**What you will do**
Copy the listing exactly, please, and keep every picture out of it.

**Data supplied**
*-*-*

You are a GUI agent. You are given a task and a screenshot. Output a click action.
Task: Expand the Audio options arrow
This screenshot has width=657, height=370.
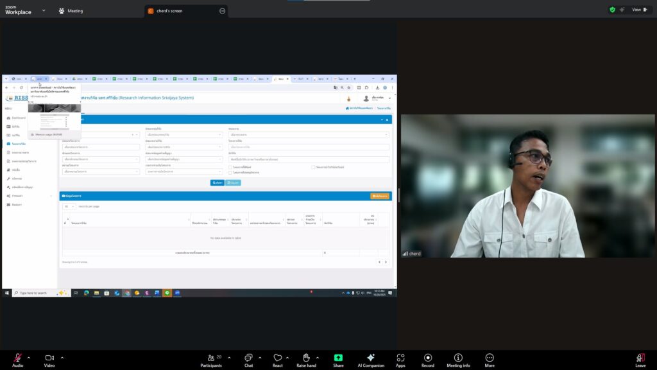(30, 357)
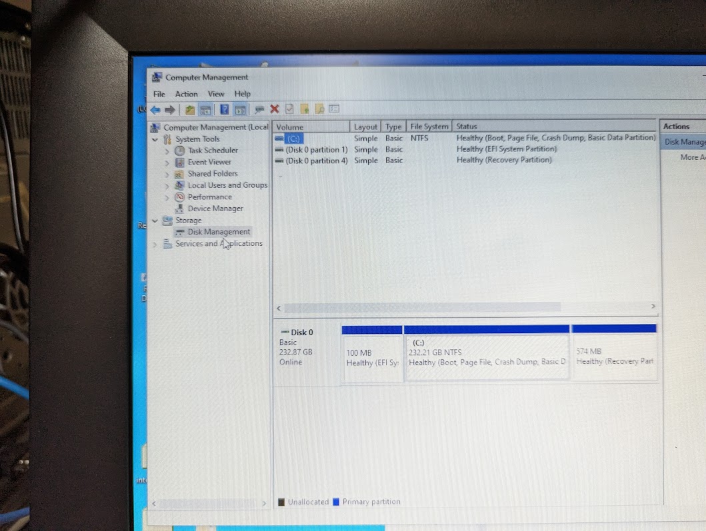This screenshot has height=531, width=706.
Task: Open the Action menu
Action: pos(186,94)
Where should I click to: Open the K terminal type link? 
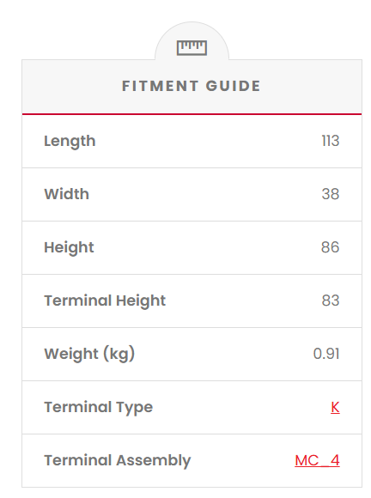click(x=335, y=407)
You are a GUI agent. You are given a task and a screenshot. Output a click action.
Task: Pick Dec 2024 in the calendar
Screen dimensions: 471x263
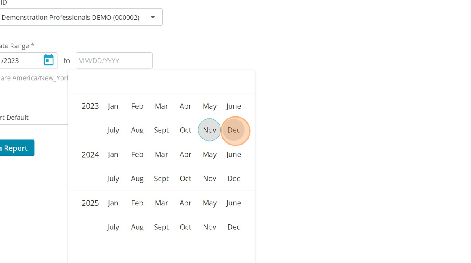(x=233, y=179)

*-*-*

**Problem solution**
You are a GUI agent. You are given a task and a screenshot. Output a click action.
Task: Expand the Audio options arrow
This screenshot has width=657, height=370.
(30, 357)
This screenshot has height=531, width=706.
Task: Open the Action menu
Action: pos(186,94)
Where should I click to: Open the K terminal type link? 
click(x=335, y=407)
You are a GUI agent. You are given a task and a screenshot. Output a click action.
Task: Pick Dec 2024 in the calendar
Screen dimensions: 471x263
(x=233, y=179)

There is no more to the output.